Department of Biological and Computing Sciences, University of Alberta, Edmonton, AB, Canada TG6 2P5.
J Dairy Sci. 2012 Nov;95(11):6606-23. doi: 10.3168/jds.2012-5403. Epub 2012 Sep 7.
Dairy cows fed high-grain diets during early lactation have a high incidence of metabolic disorders. However, the precise mechanism(s) of how grain feeding causes disease is not clear. In an effort to understand how this diet transition alters the rumen environment and potentially leads to certain metabolic disorders in dairy cattle, we undertook a comprehensive, quantitative metabolomic analysis of rumen fluid samples from dairy cows fed 4 different diets. Using a combination of proton nuclear magnetic resonance spectroscopy, gas chromatography-mass spectrometry, and direct flow injection tandem mass spectroscopy, we identified and quantified 93 metabolites in rumen samples taken from 8 dairy cows fed graded amounts of barley grain (i.e., 0, 15, 30, and 45% of diet dry matter). We also studied temporal changes in the rumen by studying metabolite concentration differences between the first day and the last day of each diet phase following the diet adaptation period. Multivariate analysis showed that rumen metabolites arising from the diet containing 45% barley grain were clearly different from those containing 0, 15, and 30% barley grain. Likewise, a clear separation of the metabolic composition of the ruminal fluid was evident at the beginning and at the end of each diet phase-contrary to the belief that 11 d are suitable for the adaptation of cows to high-grain diets. High-grain diets (>30%) resulted in increased rumen fluid concentrations of several toxic, inflammatory, and unnatural compounds including putrescine, methylamines, ethanolamine, and short-chain fatty acids. Perturbations in several amino acids (phenylalanine, ornithine, lysine, leucine, arginine, valine, and phenylacetylglycine) were also evident. The present study confirms and greatly extends earlier observations on dietary effects on rumen fluid composition and shows that the use of multiple metabolomic platforms permits a far more detailed understanding of metabolic causes and effects. These results may improve our understanding of diet-related rumen metabolism and the influence of grain on the overall health of dairy cattle.
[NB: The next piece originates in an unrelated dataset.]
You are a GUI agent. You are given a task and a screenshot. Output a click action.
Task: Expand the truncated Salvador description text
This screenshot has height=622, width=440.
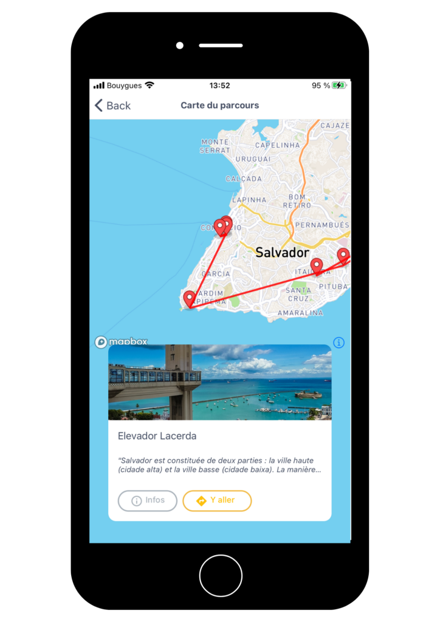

奶牛在泌乳早期饲喂高谷物日粮会发生多种代谢紊乱。然而,谷物喂养导致疾病的确切机制尚不清楚。为了了解这种饮食转变如何改变瘤胃环境,并可能导致奶牛发生某些代谢紊乱,我们对饲喂 4 种不同日粮的奶牛的瘤胃液样本进行了全面、定量的代谢组学分析。我们使用质子核磁共振波谱、气相色谱-质谱联用和直接流动注射串联质谱联用技术,鉴定并定量分析了 8 头奶牛的瘤胃液样本中的 93 种代谢物,这些奶牛的日粮中分别含有 0、15、30 和 45%(干物质基础)的大麦。我们还通过研究每个日粮阶段适应期后第 1 天和最后 1 天瘤胃液代谢物浓度差异来研究瘤胃的时间变化。多变量分析表明,含有 45%大麦的日粮产生的瘤胃代谢物与含有 0、15 和 30%大麦的日粮产生的代谢物明显不同。同样,在每个日粮阶段的开始和结束时,瘤胃液的代谢组成明显分离——这与人们认为奶牛适应高谷物日粮需要 11 天的观点相反。高谷物日粮(>30%)导致瘤胃液中几种毒性、炎症和非天然化合物的浓度升高,包括腐胺、甲基胺、乙醇胺和短链脂肪酸。几种氨基酸(苯丙氨酸、精氨酸、赖氨酸、亮氨酸、精氨酸、缬氨酸和苯乙酰甘氨酸)的含量也发生了明显变化。本研究证实并大大扩展了以前关于日粮对瘤胃液组成影响的观察结果,并表明使用多种代谢组学平台可以更详细地了解代谢的因果关系。这些结果可能有助于我们更好地理解与饮食相关的瘤胃代谢以及谷物对奶牛整体健康的影响。